Cekic Sukru, Canitez Yakup, Ozceker Deniz, Uysal Pınar, Ozdemir Oner, Filiz Serkan, Bologur Hamit, Karali Yasin, Yuksel Hale, Sapan Nihat
Department of Pediatric Allergy and Clinical Immunology, Bursa Uludag University School of Medicine, Bursa, Turkey,
Department of Pediatric Allergy and Clinical Immunology, Bursa Uludag University School of Medicine, Bursa, Turkey.
Int Arch Allergy Immunol. 2025 Jun 4:1-10. doi: 10.1159/000545336.
Limited data are available regarding the effectiveness of different omalizumab-dosing strategies in childhood chronic spontaneous urticaria (CSU). This study aimed to investigate the efficacy of omalizumab initiated at different doses in children and adolescents with CSU based on real-life data.
This study was conducted at five academic medical centers in Turkey. Patient data were obtained from their file data. Omalizumab treatment was initiated at a dose of 150 mg every 4 weeks in 37 (60.7%) patients (group 1) and 300 mg in 24 (39.3%) patients (group 2).
The mean age of patients was 14.4 ± 2.6 years (6.3-18 years), and female-to-male ratio was 2.2 (42/19). There was no difference between the mean initial UAS7 scores of groups 1 and 2 (34 ± 8.8 and 34.6 ± 9.1, respectively) (p = 0.854). Groups 1 and 2 achieved an urticaria-free or well-controlled status at rates of 75.7% (n = 28) and 87.5% (n = 21), respectively, during the treatment period (p = 0.334). Group 2 achieved urticaria-free or well-controlled status in a shorter time than group 1 (median: 1 month [1-3 months] and median: 2 months [1-4 months], respectively) (p = 0.036). The rate of patients who achieved urticaria-free status during the study period was 59.5% (n = 22) and 87.5% (n = 21) in groups 1 and 2, respectively (p = 0.023). Seven patients in group 1 (31.8%) and 2 patients in group 2 (9.5%) experienced recurrence (p = 0.132). At the last evaluation, more patients in group 2 (83.3%, n = 20) were urticaria-free than in group 1 (48.6%, n = 18) (p = 0.008). A patient had an exacerbation of urticaria associated with omalizumab within the first 24 h of the first dose, but this complication was not repeated. Other than dizziness in 1 patient, no different side effects were seen in our cohort of patients.
Omalizumab is an effective and reliable treatment option for childhood CSU. Urticaria-free or well-controlled status can be achieved in a shorter time by initiating treatment with a 300 mg/4 week regimen. Although this dose may need to be increased in most cases, control can be achieved with a dose of 150 mg/4 weeks in a considerable number of patients.
关于不同奥马珠单抗给药策略在儿童慢性自发性荨麻疹(CSU)中的有效性,现有数据有限。本研究旨在基于真实生活数据,调查不同剂量起始的奥马珠单抗在儿童和青少年CSU患者中的疗效。
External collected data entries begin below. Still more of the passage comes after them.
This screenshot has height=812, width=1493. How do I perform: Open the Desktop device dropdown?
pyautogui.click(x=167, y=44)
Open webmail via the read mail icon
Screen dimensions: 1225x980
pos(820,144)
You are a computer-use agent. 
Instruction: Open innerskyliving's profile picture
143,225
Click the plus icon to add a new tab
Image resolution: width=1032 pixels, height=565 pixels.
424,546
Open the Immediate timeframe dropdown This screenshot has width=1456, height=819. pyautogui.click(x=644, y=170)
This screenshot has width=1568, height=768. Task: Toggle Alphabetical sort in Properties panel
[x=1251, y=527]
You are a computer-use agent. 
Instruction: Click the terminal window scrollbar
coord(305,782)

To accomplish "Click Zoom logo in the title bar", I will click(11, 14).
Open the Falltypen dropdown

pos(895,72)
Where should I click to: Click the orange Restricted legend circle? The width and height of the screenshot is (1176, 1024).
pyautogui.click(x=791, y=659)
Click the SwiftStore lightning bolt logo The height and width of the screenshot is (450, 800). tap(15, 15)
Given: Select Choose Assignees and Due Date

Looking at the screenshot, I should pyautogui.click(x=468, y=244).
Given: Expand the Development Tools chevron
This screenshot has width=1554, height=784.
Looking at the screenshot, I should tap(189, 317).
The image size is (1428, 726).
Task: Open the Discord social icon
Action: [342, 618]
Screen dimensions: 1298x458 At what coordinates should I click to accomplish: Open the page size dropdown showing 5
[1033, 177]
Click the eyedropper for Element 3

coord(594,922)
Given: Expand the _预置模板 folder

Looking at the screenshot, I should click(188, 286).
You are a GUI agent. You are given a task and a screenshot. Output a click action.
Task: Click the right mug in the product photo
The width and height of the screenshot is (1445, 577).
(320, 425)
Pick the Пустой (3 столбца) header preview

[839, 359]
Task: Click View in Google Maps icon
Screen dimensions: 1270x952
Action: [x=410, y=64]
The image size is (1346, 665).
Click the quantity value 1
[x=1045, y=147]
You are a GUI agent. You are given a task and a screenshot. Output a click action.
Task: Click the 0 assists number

本研究在土耳其的五个学术医学中心进行。患者数据从其病历资料中获取。37例(60.7%)患者(第1组)起始奥马珠单抗治疗的剂量为每4周150mg,24例(39.3%)患者(第2组)起始剂量为300mg。
患者的平均年龄为14.4±2.6岁(6.3 - 18岁),女性与男性比例为2.2(42/19)。第1组和第2组的平均初始UAS7评分之间无差异(分别为34±8.8和34.6±9.1)(p = 0.854)。在治疗期间,第1组和第2组分别有75.7%(n = 28)和87.5%(n = 21)的患者达到无荨麻疹或病情得到良好控制的状态(p = 0.334)。第2组达到无荨麻疹或病情得到良好控制状态的时间比第1组短(中位数:分别为1个月[1 - 3个月]和2个月[1 - 4个月])(p = 0.036)。在研究期间,第1组和第2组分别有59.5%(n = 22)和87.5%(n = 21)的患者达到无荨麻疹状态(p = 0.023)。第1组有7例患者(31.8%)和第2组有2例患者(9.5%)出现复发(p = 0.132)。在最后一次评估时,第2组无荨麻疹的患者(83.3%,n = 20)比第1组(48.6%,n = 18)多(p = 0.008)。有1例患者在首剂后的前24小时内出现与奥马珠单抗相关的荨麻疹加重,但该并发症未再次出现。除1例患者出现头晕外,在我们的患者队列中未观察到其他不同的副作用。
奥马珠单抗是儿童CSU的一种有效且可靠的治疗选择。通过每4周300mg的治疗方案起始治疗,可在更短时间内达到无荨麻疹或病情得到良好控制的状态。尽管在大多数情况下可能需要增加该剂量,但相当一部分患者使用每4周150mg的剂量也可实现病情控制。